▶ [Records provided]:
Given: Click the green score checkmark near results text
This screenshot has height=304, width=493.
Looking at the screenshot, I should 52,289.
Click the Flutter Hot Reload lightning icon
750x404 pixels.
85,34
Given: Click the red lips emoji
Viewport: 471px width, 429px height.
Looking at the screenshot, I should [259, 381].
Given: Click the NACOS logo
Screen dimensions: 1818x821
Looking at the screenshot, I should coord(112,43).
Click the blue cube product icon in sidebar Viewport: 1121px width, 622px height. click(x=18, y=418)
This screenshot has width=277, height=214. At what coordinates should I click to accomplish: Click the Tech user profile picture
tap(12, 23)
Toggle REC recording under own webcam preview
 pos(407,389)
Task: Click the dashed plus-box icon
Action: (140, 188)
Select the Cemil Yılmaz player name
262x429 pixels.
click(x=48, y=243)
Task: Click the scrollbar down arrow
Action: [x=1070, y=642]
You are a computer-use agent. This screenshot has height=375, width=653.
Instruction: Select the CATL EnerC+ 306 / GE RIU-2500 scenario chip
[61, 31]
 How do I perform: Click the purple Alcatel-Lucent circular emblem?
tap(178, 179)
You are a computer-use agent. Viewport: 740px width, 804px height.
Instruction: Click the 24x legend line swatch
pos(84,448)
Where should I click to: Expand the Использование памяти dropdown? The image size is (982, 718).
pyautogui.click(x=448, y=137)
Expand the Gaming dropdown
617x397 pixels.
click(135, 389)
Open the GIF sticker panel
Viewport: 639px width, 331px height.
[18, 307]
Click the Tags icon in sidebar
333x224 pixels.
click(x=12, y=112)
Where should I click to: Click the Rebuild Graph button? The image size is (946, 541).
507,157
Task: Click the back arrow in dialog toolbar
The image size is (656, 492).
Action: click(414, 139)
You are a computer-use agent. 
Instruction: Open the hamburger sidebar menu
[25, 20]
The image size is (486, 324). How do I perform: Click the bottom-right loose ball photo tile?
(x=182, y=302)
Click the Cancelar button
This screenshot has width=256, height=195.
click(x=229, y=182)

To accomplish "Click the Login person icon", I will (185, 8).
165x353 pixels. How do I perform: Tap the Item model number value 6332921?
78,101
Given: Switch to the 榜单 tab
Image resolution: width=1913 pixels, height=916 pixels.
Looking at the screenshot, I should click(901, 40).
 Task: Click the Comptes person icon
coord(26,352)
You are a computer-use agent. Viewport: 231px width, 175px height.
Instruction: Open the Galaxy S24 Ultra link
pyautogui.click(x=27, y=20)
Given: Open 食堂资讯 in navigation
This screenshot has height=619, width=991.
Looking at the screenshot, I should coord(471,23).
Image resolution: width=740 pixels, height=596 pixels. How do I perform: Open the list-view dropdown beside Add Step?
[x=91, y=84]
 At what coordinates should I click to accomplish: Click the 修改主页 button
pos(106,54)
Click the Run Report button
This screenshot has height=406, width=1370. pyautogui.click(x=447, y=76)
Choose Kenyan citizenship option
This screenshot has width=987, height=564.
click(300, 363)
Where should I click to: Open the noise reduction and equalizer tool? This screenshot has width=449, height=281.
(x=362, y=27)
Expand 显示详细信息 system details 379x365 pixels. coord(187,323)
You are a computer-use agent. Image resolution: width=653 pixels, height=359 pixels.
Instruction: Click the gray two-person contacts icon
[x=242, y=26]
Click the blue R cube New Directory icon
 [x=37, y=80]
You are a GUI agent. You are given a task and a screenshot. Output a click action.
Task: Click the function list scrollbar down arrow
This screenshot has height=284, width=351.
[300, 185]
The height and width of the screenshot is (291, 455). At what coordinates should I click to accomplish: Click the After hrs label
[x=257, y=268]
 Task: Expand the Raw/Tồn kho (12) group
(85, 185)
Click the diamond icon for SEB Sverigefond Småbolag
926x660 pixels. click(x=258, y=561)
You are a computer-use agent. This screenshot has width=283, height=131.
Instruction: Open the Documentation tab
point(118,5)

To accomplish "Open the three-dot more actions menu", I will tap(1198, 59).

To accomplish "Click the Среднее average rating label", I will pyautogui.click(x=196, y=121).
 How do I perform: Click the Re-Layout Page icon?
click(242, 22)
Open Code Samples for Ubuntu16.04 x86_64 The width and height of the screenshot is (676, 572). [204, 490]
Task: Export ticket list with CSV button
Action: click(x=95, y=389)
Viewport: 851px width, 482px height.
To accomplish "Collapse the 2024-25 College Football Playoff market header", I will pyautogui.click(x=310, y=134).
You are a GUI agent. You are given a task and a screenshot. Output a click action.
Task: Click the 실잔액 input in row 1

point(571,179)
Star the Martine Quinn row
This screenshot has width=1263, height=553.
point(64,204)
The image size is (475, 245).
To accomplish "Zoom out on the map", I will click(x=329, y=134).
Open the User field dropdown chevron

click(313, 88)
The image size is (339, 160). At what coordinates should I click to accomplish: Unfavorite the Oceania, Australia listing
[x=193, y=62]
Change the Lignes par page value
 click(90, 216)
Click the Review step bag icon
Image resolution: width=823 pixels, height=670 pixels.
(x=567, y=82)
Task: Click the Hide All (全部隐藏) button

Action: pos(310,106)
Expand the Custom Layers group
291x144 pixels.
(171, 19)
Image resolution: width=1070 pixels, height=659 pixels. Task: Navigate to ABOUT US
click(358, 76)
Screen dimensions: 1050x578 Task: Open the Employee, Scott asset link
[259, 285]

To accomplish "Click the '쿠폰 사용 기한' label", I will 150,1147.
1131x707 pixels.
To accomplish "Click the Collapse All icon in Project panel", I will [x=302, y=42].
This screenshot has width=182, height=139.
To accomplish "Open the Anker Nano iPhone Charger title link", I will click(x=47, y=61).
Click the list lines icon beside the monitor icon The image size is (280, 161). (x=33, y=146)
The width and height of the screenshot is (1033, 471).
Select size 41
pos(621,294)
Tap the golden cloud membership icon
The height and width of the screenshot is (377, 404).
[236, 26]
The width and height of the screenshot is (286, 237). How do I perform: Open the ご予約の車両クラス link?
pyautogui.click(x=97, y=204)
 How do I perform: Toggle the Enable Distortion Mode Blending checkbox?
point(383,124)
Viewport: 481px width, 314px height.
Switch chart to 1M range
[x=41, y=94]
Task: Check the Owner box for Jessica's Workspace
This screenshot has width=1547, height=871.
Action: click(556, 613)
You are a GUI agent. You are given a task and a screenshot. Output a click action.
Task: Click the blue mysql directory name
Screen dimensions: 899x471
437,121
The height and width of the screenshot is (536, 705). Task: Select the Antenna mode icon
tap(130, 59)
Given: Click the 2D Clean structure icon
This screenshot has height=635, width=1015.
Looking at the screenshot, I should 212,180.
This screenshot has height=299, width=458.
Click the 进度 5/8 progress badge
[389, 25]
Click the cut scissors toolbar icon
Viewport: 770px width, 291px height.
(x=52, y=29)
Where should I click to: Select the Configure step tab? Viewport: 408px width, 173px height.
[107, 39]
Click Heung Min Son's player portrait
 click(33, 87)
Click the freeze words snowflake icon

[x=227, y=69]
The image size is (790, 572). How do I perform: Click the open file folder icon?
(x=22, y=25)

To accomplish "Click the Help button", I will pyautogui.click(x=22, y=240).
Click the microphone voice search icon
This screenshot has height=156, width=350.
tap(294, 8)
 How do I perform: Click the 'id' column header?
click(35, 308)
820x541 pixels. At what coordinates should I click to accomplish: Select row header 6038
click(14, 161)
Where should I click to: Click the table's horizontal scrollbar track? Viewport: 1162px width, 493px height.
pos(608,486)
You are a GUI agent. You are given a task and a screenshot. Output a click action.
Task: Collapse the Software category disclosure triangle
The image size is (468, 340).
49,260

▶ [Goal of the exercise]: Please print the material again in full, exactly as it is.

▶ [Response]:
Given: Click the green score checkmark near results text
This screenshot has height=304, width=493.
Looking at the screenshot, I should 52,289.
Click the Flutter Hot Reload lightning icon
750x404 pixels.
85,34
Given: Click the red lips emoji
Viewport: 471px width, 429px height.
Looking at the screenshot, I should [259, 381].
Given: Click the NACOS logo
Screen dimensions: 1818x821
Looking at the screenshot, I should coord(112,43).
Click the blue cube product icon in sidebar Viewport: 1121px width, 622px height. click(x=18, y=418)
This screenshot has width=277, height=214. At what coordinates should I click to accomplish: Click the Tech user profile picture
tap(12, 23)
Toggle REC recording under own webcam preview
 pos(407,389)
Task: Click the dashed plus-box icon
Action: (140, 188)
Select the Cemil Yılmaz player name
262x429 pixels.
click(x=48, y=243)
Task: Click the scrollbar down arrow
Action: [x=1070, y=642]
You are a computer-use agent. This screenshot has height=375, width=653.
Instruction: Select the CATL EnerC+ 306 / GE RIU-2500 scenario chip
[61, 31]
 How do I perform: Click the purple Alcatel-Lucent circular emblem?
tap(178, 179)
You are a computer-use agent. Viewport: 740px width, 804px height.
Instruction: Click the 24x legend line swatch
pos(84,448)
Where should I click to: Expand the Использование памяти dropdown? The image size is (982, 718).
pyautogui.click(x=448, y=137)
Expand the Gaming dropdown
617x397 pixels.
click(135, 389)
Open the GIF sticker panel
Viewport: 639px width, 331px height.
[18, 307]
Click the Tags icon in sidebar
333x224 pixels.
click(x=12, y=112)
Where should I click to: Click the Rebuild Graph button? The image size is (946, 541).
507,157
Task: Click the back arrow in dialog toolbar
The image size is (656, 492).
Action: click(414, 139)
You are a computer-use agent. 
Instruction: Open the hamburger sidebar menu
[25, 20]
The image size is (486, 324). How do I perform: Click the bottom-right loose ball photo tile?
(x=182, y=302)
Click the Cancelar button
This screenshot has width=256, height=195.
click(x=229, y=182)

To accomplish "Click the Login person icon", I will (185, 8).
165x353 pixels. How do I perform: Tap the Item model number value 6332921?
78,101
Given: Switch to the 榜单 tab
Image resolution: width=1913 pixels, height=916 pixels.
Looking at the screenshot, I should click(901, 40).
 Task: Click the Comptes person icon
coord(26,352)
You are a computer-use agent. Viewport: 231px width, 175px height.
Instruction: Open the Galaxy S24 Ultra link
pyautogui.click(x=27, y=20)
Given: Open 食堂资讯 in navigation
This screenshot has height=619, width=991.
Looking at the screenshot, I should coord(471,23).
Image resolution: width=740 pixels, height=596 pixels. How do I perform: Open the list-view dropdown beside Add Step?
[x=91, y=84]
 At what coordinates should I click to accomplish: Click the 修改主页 button
pos(106,54)
Click the Run Report button
This screenshot has height=406, width=1370. pyautogui.click(x=447, y=76)
Choose Kenyan citizenship option
This screenshot has width=987, height=564.
click(300, 363)
Where should I click to: Open the noise reduction and equalizer tool? This screenshot has width=449, height=281.
(x=362, y=27)
Expand 显示详细信息 system details 379x365 pixels. coord(187,323)
You are a computer-use agent. Image resolution: width=653 pixels, height=359 pixels.
Instruction: Click the gray two-person contacts icon
[x=242, y=26]
Click the blue R cube New Directory icon
 [x=37, y=80]
You are a GUI agent. You are given a task and a screenshot. Output a click action.
Task: Click the function list scrollbar down arrow
This screenshot has height=284, width=351.
[300, 185]
The height and width of the screenshot is (291, 455). At what coordinates should I click to accomplish: Click the After hrs label
[x=257, y=268]
 Task: Expand the Raw/Tồn kho (12) group
(85, 185)
Click the diamond icon for SEB Sverigefond Småbolag
926x660 pixels. click(x=258, y=561)
You are a computer-use agent. This screenshot has width=283, height=131.
Instruction: Open the Documentation tab
point(118,5)

To accomplish "Open the three-dot more actions menu", I will tap(1198, 59).

To accomplish "Click the Среднее average rating label", I will pyautogui.click(x=196, y=121).
 How do I perform: Click the Re-Layout Page icon?
click(242, 22)
Open Code Samples for Ubuntu16.04 x86_64 The width and height of the screenshot is (676, 572). [204, 490]
Task: Export ticket list with CSV button
Action: click(x=95, y=389)
Viewport: 851px width, 482px height.
To accomplish "Collapse the 2024-25 College Football Playoff market header", I will pyautogui.click(x=310, y=134).
You are a GUI agent. You are given a task and a screenshot. Output a click action.
Task: Click the 실잔액 input in row 1

point(571,179)
Star the Martine Quinn row
This screenshot has width=1263, height=553.
point(64,204)
The image size is (475, 245).
To accomplish "Zoom out on the map", I will click(x=329, y=134).
Open the User field dropdown chevron

click(313, 88)
The image size is (339, 160). At what coordinates should I click to accomplish: Unfavorite the Oceania, Australia listing
[x=193, y=62]
Change the Lignes par page value
 click(90, 216)
Click the Review step bag icon
Image resolution: width=823 pixels, height=670 pixels.
(x=567, y=82)
Task: Click the Hide All (全部隐藏) button

Action: pos(310,106)
Expand the Custom Layers group
291x144 pixels.
(171, 19)
Image resolution: width=1070 pixels, height=659 pixels. Task: Navigate to ABOUT US
click(358, 76)
Screen dimensions: 1050x578 Task: Open the Employee, Scott asset link
[259, 285]

To accomplish "Click the '쿠폰 사용 기한' label", I will 150,1147.
1131x707 pixels.
To accomplish "Click the Collapse All icon in Project panel", I will [x=302, y=42].
This screenshot has width=182, height=139.
To accomplish "Open the Anker Nano iPhone Charger title link", I will click(x=47, y=61).
Click the list lines icon beside the monitor icon The image size is (280, 161). (x=33, y=146)
The width and height of the screenshot is (1033, 471).
Select size 41
pos(621,294)
Tap the golden cloud membership icon
The height and width of the screenshot is (377, 404).
[236, 26]
The width and height of the screenshot is (286, 237). How do I perform: Open the ご予約の車両クラス link?
pyautogui.click(x=97, y=204)
 How do I perform: Toggle the Enable Distortion Mode Blending checkbox?
point(383,124)
Viewport: 481px width, 314px height.
Switch chart to 1M range
[x=41, y=94]
Task: Check the Owner box for Jessica's Workspace
This screenshot has width=1547, height=871.
Action: click(556, 613)
You are a GUI agent. You are given a task and a screenshot. Output a click action.
Task: Click the blue mysql directory name
Screen dimensions: 899x471
437,121
The height and width of the screenshot is (536, 705). Task: Select the Antenna mode icon
tap(130, 59)
Given: Click the 2D Clean structure icon
This screenshot has height=635, width=1015.
Looking at the screenshot, I should 212,180.
This screenshot has height=299, width=458.
Click the 进度 5/8 progress badge
[389, 25]
Click the cut scissors toolbar icon
Viewport: 770px width, 291px height.
(x=52, y=29)
Where should I click to: Select the Configure step tab? Viewport: 408px width, 173px height.
[107, 39]
Click Heung Min Son's player portrait
 click(33, 87)
Click the freeze words snowflake icon

[x=227, y=69]
The image size is (790, 572). How do I perform: Click the open file folder icon?
(x=22, y=25)

To accomplish "Click the Help button", I will pyautogui.click(x=22, y=240).
Click the microphone voice search icon
This screenshot has height=156, width=350.
tap(294, 8)
 How do I perform: Click the 'id' column header?
click(35, 308)
820x541 pixels. At what coordinates should I click to accomplish: Select row header 6038
click(14, 161)
Where should I click to: Click the table's horizontal scrollbar track? Viewport: 1162px width, 493px height.
pos(608,486)
You are a GUI agent. You are given a task and a screenshot. Output a click action.
Task: Collapse the Software category disclosure triangle
The image size is (468, 340).
49,260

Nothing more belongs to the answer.